*SET TASK*. Copy out the entries from the line containing "will tap(21, 76)." through the line containing "(x=17, y=97)", both lines included, with nothing changed.

— Start ENTRIES —

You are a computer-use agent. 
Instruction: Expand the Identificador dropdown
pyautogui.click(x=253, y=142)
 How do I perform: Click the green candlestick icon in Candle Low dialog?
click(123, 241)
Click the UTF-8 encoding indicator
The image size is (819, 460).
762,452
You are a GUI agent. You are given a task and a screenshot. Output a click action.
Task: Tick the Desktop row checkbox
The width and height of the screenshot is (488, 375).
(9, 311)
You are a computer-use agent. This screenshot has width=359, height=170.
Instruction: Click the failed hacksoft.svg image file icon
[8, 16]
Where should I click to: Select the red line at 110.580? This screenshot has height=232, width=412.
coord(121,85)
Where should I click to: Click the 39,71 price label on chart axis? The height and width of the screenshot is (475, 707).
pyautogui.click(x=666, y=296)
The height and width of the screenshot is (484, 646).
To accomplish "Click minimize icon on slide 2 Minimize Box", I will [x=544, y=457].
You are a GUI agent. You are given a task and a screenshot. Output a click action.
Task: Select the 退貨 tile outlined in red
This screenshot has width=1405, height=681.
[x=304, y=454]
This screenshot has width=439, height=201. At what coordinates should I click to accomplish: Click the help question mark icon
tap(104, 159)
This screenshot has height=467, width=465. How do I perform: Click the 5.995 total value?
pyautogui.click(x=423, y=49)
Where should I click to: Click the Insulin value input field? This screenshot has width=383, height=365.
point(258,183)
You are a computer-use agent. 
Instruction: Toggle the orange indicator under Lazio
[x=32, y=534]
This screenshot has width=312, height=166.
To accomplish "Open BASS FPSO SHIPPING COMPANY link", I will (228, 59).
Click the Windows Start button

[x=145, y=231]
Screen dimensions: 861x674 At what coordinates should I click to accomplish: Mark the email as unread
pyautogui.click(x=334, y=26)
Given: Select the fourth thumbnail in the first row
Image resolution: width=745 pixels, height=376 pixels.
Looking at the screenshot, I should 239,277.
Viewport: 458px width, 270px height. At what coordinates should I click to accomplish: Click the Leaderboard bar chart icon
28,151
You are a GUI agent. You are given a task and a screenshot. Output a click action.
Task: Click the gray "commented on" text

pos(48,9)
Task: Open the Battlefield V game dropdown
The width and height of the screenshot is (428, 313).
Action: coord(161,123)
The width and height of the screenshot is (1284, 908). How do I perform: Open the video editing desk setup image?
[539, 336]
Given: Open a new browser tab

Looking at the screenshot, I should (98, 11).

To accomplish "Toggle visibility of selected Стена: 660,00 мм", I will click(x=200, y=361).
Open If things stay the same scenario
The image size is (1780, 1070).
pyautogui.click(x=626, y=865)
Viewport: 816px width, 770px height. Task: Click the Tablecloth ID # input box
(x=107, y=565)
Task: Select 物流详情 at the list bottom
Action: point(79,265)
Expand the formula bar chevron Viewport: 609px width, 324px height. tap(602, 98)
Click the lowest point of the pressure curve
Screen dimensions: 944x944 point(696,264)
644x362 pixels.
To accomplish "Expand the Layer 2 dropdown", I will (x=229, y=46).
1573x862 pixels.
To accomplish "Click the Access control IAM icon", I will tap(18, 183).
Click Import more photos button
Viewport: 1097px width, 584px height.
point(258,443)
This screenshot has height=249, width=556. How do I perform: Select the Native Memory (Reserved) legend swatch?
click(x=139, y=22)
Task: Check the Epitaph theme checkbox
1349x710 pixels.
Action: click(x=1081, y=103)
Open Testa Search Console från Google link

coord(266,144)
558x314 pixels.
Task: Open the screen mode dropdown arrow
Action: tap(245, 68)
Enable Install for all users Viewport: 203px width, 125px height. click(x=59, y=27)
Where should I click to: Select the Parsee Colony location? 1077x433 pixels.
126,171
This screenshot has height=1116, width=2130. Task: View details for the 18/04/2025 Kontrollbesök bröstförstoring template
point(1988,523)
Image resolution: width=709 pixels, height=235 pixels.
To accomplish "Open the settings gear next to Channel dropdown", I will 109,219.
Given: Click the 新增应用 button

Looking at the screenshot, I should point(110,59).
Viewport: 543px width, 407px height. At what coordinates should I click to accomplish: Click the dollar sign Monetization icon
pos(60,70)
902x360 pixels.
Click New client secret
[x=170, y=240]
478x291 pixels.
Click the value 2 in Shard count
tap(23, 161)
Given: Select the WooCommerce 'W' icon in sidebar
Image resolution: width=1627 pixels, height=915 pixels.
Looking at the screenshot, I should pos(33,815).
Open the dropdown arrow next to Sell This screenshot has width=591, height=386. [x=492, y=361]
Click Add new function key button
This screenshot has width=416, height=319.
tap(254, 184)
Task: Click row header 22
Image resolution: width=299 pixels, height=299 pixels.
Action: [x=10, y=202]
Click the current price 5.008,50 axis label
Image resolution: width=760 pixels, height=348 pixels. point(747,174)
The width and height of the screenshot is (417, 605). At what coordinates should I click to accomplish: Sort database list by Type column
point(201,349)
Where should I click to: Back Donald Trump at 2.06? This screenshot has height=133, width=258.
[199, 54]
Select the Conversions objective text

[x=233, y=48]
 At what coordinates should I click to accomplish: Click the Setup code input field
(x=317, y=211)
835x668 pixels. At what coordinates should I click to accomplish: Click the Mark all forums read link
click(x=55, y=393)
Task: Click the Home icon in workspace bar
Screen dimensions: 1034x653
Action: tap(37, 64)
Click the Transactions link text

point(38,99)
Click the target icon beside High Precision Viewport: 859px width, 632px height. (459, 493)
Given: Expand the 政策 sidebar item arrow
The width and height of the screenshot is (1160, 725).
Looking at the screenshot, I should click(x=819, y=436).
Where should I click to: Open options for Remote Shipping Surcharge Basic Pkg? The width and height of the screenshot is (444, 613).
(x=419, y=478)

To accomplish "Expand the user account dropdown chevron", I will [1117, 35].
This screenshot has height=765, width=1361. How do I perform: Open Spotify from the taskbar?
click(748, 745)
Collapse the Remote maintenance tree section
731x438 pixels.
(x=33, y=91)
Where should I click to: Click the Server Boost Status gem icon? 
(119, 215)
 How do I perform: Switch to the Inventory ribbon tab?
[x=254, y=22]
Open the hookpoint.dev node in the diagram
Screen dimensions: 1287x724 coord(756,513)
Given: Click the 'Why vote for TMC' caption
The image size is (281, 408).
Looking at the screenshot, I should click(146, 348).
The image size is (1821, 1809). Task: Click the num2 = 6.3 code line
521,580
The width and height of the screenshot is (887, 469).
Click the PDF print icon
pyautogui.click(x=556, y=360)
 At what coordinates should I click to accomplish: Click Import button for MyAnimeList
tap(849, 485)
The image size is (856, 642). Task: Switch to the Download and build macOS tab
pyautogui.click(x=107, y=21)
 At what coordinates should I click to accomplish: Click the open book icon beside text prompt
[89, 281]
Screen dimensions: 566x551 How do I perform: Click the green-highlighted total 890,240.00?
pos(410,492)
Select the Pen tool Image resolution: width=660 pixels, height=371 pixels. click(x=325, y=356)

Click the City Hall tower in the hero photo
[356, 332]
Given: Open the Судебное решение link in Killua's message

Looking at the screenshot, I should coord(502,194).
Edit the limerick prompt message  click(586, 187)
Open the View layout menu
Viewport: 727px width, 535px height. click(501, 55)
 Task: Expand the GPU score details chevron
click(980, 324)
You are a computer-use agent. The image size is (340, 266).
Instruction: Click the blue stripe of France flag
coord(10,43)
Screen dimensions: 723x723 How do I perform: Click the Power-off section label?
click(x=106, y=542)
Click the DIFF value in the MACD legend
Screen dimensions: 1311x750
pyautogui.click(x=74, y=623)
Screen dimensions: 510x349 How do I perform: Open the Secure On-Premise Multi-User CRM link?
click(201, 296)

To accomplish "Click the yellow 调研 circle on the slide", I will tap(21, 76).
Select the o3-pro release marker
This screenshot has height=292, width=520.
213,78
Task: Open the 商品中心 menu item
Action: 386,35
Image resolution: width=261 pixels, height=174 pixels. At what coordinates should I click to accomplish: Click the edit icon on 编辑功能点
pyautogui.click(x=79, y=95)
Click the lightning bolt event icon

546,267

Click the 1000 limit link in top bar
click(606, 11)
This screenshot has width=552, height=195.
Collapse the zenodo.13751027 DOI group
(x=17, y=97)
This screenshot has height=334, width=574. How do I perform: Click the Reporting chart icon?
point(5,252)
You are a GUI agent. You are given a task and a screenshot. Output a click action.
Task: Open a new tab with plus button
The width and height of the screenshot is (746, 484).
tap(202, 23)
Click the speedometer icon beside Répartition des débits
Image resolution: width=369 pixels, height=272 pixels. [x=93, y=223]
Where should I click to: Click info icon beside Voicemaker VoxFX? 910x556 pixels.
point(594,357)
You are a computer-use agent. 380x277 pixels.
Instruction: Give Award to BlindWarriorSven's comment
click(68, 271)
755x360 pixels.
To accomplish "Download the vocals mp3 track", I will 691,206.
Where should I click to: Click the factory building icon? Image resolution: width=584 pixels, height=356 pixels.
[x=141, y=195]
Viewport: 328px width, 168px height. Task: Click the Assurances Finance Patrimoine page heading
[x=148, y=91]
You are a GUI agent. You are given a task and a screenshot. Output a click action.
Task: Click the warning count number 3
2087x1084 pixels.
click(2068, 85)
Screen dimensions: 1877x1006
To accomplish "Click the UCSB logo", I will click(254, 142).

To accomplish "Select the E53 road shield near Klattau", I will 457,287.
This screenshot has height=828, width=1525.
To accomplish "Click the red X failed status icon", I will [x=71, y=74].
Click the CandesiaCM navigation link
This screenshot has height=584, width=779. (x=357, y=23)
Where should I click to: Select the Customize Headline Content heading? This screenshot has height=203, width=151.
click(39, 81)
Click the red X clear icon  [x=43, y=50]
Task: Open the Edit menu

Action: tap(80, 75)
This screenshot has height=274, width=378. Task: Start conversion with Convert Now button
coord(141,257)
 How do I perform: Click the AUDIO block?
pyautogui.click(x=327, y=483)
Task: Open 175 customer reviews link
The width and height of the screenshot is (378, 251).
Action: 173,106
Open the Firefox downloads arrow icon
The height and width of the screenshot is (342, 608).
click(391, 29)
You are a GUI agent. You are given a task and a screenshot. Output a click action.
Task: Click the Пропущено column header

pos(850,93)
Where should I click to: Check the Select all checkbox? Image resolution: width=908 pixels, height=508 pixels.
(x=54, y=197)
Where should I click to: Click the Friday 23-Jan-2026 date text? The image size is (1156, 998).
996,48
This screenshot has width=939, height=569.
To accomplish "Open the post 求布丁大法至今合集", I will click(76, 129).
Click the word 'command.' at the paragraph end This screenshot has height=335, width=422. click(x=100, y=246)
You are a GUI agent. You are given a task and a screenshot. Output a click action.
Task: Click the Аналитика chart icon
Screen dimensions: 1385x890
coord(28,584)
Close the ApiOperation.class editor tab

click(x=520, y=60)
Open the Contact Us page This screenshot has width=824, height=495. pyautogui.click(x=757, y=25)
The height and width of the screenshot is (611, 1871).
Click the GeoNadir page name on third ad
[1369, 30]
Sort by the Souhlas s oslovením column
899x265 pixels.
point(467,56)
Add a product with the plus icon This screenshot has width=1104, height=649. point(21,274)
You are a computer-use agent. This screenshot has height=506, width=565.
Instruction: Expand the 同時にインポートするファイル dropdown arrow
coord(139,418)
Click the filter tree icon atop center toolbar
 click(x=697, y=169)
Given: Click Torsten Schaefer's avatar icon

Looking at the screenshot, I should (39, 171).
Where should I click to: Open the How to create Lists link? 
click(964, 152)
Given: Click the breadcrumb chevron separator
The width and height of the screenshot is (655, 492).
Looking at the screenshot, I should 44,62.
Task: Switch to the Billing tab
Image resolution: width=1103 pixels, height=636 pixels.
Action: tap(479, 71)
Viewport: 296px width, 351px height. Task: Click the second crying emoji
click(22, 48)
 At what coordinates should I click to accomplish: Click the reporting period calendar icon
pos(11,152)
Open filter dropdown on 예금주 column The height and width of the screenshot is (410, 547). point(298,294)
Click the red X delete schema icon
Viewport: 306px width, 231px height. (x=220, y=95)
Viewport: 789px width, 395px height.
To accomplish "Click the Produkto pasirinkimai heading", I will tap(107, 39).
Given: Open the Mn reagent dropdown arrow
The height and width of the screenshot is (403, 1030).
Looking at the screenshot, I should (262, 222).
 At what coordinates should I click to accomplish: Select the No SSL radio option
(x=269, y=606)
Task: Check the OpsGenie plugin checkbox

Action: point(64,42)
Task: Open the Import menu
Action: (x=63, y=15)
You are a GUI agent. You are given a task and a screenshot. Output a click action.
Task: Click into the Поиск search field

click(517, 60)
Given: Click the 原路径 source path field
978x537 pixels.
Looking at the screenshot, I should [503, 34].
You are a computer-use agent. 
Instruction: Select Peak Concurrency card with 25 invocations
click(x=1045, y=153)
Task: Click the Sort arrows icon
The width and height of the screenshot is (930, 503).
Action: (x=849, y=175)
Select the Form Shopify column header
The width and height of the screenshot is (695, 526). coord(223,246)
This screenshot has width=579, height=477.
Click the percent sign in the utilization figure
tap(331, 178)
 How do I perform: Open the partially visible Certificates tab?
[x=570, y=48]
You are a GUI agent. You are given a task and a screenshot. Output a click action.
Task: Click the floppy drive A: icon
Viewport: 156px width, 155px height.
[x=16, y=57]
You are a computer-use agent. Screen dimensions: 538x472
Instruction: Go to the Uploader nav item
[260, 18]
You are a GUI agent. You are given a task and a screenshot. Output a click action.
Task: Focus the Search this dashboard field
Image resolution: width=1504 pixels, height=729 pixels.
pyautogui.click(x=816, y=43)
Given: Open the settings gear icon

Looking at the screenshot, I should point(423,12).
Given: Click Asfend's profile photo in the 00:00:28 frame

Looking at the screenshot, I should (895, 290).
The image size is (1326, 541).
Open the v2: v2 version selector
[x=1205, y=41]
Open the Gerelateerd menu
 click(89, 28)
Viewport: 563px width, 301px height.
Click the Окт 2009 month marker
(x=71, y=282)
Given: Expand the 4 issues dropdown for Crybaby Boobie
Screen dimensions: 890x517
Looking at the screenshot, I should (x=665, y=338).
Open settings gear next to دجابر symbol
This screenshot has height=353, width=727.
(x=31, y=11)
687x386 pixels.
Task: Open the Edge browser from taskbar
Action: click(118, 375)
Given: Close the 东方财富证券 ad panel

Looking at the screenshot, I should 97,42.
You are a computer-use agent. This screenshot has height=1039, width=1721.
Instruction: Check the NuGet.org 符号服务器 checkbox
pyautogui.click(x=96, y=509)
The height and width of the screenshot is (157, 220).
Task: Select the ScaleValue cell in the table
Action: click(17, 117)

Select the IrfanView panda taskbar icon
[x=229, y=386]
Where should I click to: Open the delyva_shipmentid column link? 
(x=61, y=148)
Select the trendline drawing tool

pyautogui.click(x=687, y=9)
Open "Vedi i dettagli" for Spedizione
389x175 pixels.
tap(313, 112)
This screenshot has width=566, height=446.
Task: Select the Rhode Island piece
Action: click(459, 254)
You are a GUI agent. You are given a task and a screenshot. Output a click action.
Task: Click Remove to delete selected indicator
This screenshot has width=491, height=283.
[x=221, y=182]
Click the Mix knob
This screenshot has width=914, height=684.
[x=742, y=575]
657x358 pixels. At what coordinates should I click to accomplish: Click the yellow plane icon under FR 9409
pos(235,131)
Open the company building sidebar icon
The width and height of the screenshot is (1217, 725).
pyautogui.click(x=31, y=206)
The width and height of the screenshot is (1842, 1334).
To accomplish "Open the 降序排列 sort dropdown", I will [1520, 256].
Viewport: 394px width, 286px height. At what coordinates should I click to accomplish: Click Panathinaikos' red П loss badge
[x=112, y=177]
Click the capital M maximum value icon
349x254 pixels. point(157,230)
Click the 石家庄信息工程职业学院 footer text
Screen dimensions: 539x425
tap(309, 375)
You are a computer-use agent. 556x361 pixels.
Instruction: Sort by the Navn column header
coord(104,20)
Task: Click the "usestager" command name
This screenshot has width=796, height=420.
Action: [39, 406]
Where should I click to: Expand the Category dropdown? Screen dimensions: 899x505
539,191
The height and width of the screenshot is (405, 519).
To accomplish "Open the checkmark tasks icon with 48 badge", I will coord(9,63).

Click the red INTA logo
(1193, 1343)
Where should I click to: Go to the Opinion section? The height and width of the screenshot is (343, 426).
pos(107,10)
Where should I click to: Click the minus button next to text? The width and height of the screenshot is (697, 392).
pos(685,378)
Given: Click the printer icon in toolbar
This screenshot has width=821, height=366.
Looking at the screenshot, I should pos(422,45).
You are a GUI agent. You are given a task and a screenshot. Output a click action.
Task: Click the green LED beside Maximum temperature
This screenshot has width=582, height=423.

— End ENTRIES —

*COMPLETE OUTPUT*.
To accomplish "Click the yellow 调研 circle on the slide", I will tap(21, 76).
Select the o3-pro release marker
This screenshot has height=292, width=520.
213,78
Task: Open the 商品中心 menu item
Action: 386,35
Image resolution: width=261 pixels, height=174 pixels. At what coordinates should I click to accomplish: Click the edit icon on 编辑功能点
pyautogui.click(x=79, y=95)
Click the lightning bolt event icon

546,267

Click the 1000 limit link in top bar
click(606, 11)
This screenshot has width=552, height=195.
Collapse the zenodo.13751027 DOI group
(x=17, y=97)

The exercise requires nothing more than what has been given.